**Text passage**:
** Begin **
THE THREAD IN RADISHCHEV'S NEEDLE


by

Hugh R. Whinfrey

 

Economic arguments for the abolition of serfdom, in addition to moral arguments, were available to motivate the forces that led to the Emancipation Proclamation of 1861. The oldest of those available economic arguments entered into the currency of the debate in what is generally regarded as the first organized collection of modern abolitionist arguments of any type in a purely Russian context: the 1790 publication of A Journey From St. Petersburg to Moscow by Alexander Radishchev.

Therein Radishchev advanced, in addition to moral arguments, an economic argument based on the proposition that people will be more productive when they fully enjoy all the fruits of their labours and less productive when they do not.1 The direct implication of the argument was that the emancipation of the serfs would then at some lucrative rate increase the aggregate wealth of the nation.

This paper will evaluate the relationship of this economic argument of Radishchev's to the historiography of the post-Emancipation decades.

The argument itself is not Radishchev's brainchild, being used by Mably in his work on Greek history which Radishchev translated into Russian.2 But it is Radishchev who formally injected it into the Russian context. Moreover it was the first such injection of an economic argument based on a postulated scientific principle into the ensuing debate over serfdom, which was dramatically initiated by his book.

Modern economics validates this postulate under the guise of utility theory. It is to a large extent simple common sense anyway. In the role of a motivating factor in the Emancipation of 1861, it has a grandfatherly quality to all the economic arguments espousing the benefits of emancipation in generalized terms.
** End **
**Data extract**:
** Begin **
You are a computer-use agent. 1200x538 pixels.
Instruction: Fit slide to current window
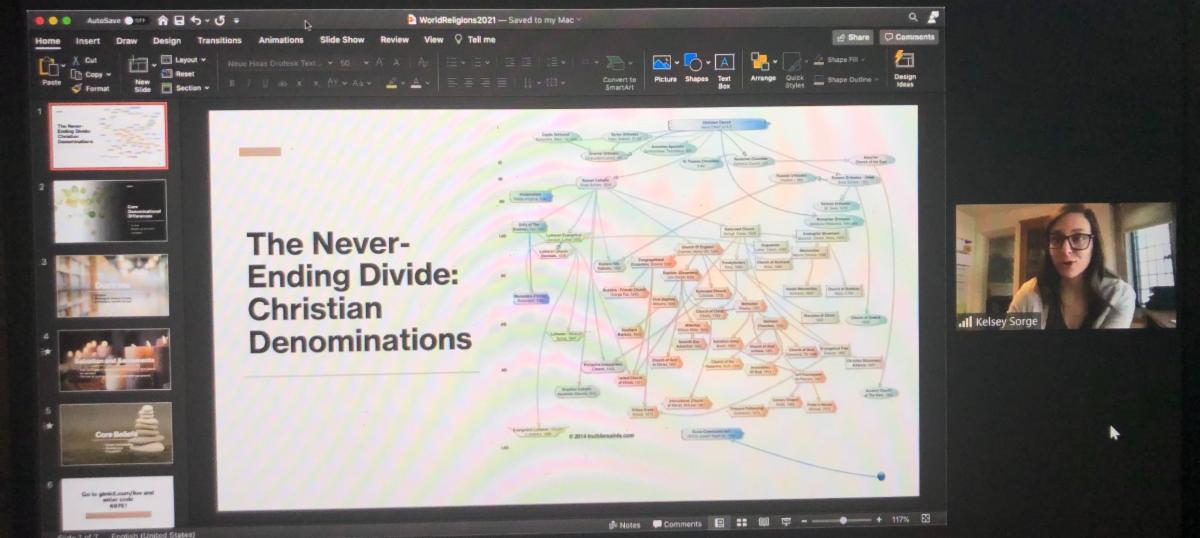925,519
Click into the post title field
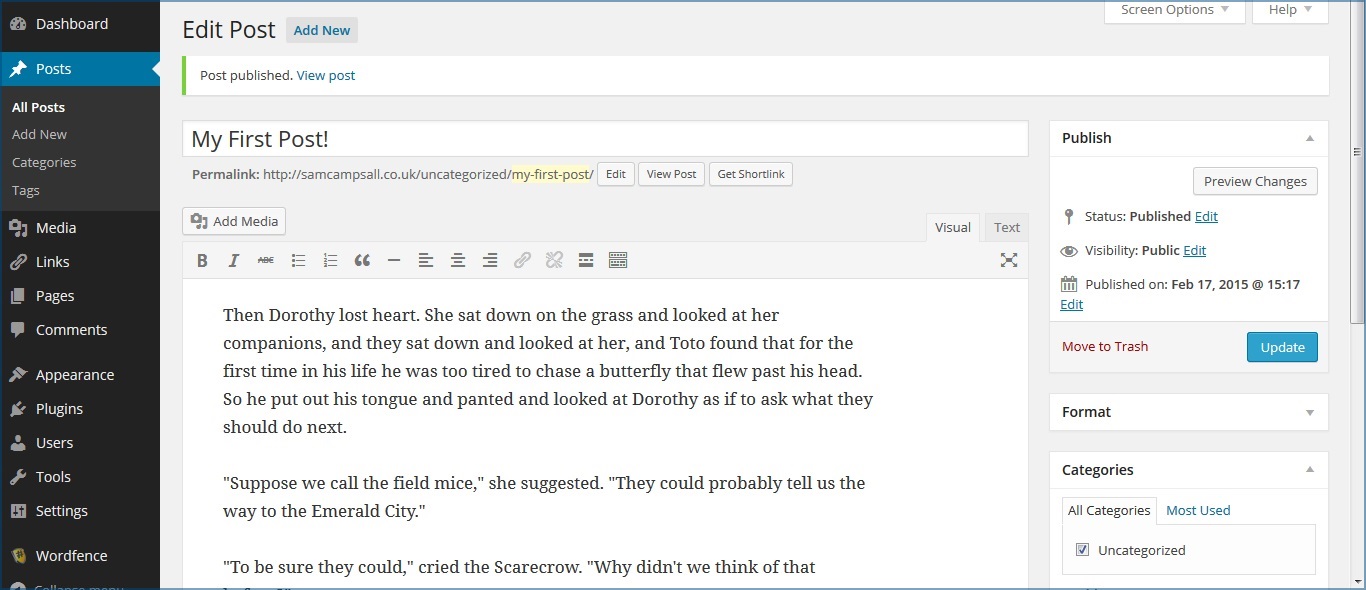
** End **
**Work to do**:
Could you reproduce the Radishchev passage above word for word, from its title through its final sentence?

**Result of this task**:
THE THREAD IN RADISHCHEV'S NEEDLE


by

Hugh R. Whinfrey

 

Economic arguments for the abolition of serfdom, in addition to moral arguments, were available to motivate the forces that led to the Emancipation Proclamation of 1861. The oldest of those available economic arguments entered into the currency of the debate in what is generally regarded as the first organized collection of modern abolitionist arguments of any type in a purely Russian context: the 1790 publication of A Journey From St. Petersburg to Moscow by Alexander Radishchev.

Therein Radishchev advanced, in addition to moral arguments, an economic argument based on the proposition that people will be more productive when they fully enjoy all the fruits of their labours and less productive when they do not.1 The direct implication of the argument was that the emancipation of the serfs would then at some lucrative rate increase the aggregate wealth of the nation.

This paper will evaluate the relationship of this economic argument of Radishchev's to the historiography of the post-Emancipation decades.

The argument itself is not Radishchev's brainchild, being used by Mably in his work on Greek history which Radishchev translated into Russian.2 But it is Radishchev who formally injected it into the Russian context. Moreover it was the first such injection of an economic argument based on a postulated scientific principle into the ensuing debate over serfdom, which was dramatically initiated by his book.

Modern economics validates this postulate under the guise of utility theory. It is to a large extent simple common sense anyway. In the role of a motivating factor in the Emancipation of 1861, it has a grandfatherly quality to all the economic arguments espousing the benefits of emancipation in generalized terms.